Entries contained in a dataset:
○ ○ ○ ○ ○
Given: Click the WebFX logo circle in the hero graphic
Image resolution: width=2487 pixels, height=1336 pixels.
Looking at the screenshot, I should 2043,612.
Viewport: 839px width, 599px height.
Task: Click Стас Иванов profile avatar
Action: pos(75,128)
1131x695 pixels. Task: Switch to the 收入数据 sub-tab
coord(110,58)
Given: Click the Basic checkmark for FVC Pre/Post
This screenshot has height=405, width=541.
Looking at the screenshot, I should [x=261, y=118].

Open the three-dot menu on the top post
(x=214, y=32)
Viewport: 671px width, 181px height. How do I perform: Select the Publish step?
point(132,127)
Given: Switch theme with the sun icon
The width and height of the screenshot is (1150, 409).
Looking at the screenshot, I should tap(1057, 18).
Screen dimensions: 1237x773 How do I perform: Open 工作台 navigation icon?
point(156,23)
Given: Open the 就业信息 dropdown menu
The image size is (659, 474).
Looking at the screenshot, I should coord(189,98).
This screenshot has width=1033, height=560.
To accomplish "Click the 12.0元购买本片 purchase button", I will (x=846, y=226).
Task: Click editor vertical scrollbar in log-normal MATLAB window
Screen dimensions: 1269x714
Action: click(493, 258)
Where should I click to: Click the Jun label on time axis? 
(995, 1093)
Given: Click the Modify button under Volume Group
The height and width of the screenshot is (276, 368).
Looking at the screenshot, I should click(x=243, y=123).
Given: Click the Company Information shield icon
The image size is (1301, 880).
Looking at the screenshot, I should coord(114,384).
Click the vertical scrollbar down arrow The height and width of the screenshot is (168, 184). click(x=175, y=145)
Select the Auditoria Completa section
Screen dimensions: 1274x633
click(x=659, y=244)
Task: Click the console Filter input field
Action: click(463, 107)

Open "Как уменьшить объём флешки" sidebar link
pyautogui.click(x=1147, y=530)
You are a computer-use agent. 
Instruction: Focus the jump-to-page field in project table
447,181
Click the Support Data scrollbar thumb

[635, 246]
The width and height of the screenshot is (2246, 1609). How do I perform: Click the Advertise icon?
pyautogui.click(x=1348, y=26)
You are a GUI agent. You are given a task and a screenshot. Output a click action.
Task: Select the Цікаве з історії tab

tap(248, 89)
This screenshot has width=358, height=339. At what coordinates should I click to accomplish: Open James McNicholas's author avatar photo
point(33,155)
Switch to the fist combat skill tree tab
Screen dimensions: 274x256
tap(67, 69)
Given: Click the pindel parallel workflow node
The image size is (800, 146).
○ ○ ○ ○ ○
Output every line of the entries above as a JSON list of strings, one string per line, with blank lines omitted.

▸ **Correct answer**
[
  "Given: Click the WebFX logo circle in the hero graphic",
  "Image resolution: width=2487 pixels, height=1336 pixels.",
  "Looking at the screenshot, I should 2043,612.",
  "Viewport: 839px width, 599px height.",
  "Task: Click Стас Иванов profile avatar",
  "Action: pos(75,128)",
  "1131x695 pixels. Task: Switch to the 收入数据 sub-tab",
  "coord(110,58)",
  "Given: Click the Basic checkmark for FVC Pre/Post",
  "This screenshot has height=405, width=541.",
  "Looking at the screenshot, I should [x=261, y=118].",
  "Open the three-dot menu on the top post",
  "(x=214, y=32)",
  "Viewport: 671px width, 181px height. How do I perform: Select the Publish step?",
  "point(132,127)",
  "Given: Switch theme with the sun icon",
  "The width and height of the screenshot is (1150, 409).",
  "Looking at the screenshot, I should tap(1057, 18).",
  "Screen dimensions: 1237x773 How do I perform: Open 工作台 navigation icon?",
  "point(156,23)",
  "Given: Open the 就业信息 dropdown menu",
  "The image size is (659, 474).",
  "Looking at the screenshot, I should coord(189,98).",
  "This screenshot has width=1033, height=560.",
  "To accomplish \"Click the 12.0元购买本片 purchase button\", I will (x=846, y=226).",
  "Task: Click editor vertical scrollbar in log-normal MATLAB window",
  "Screen dimensions: 1269x714",
  "Action: click(493, 258)",
  "Where should I click to: Click the Jun label on time axis? ",
  "(995, 1093)",
  "Given: Click the Modify button under Volume Group",
  "The height and width of the screenshot is (276, 368).",
  "Looking at the screenshot, I should click(x=243, y=123).",
  "Given: Click the Company Information shield icon",
  "The image size is (1301, 880).",
  "Looking at the screenshot, I should coord(114,384).",
  "Click the vertical scrollbar down arrow The height and width of the screenshot is (168, 184). click(x=175, y=145)",
  "Select the Auditoria Completa section",
  "Screen dimensions: 1274x633",
  "click(x=659, y=244)",
  "Task: Click the console Filter input field",
  "Action: click(463, 107)",
  "Open \"Как уменьшить объём флешки\" sidebar link",
  "pyautogui.click(x=1147, y=530)",
  "You are a computer-use agent. ",
  "Instruction: Focus the jump-to-page field in project table",
  "447,181",
  "Click the Support Data scrollbar thumb",
  "[635, 246]",
  "The width and height of the screenshot is (2246, 1609). How do I perform: Click the Advertise icon?",
  "pyautogui.click(x=1348, y=26)",
  "You are a GUI agent. You are given a task and a screenshot. Output a click action.",
  "Task: Select the Цікаве з історії tab",
  "tap(248, 89)",
  "This screenshot has width=358, height=339. At what coordinates should I click to accomplish: Open James McNicholas's author avatar photo",
  "point(33,155)",
  "Switch to the fist combat skill tree tab",
  "Screen dimensions: 274x256",
  "tap(67, 69)",
  "Given: Click the pindel parallel workflow node",
  "The image size is (800, 146)."
]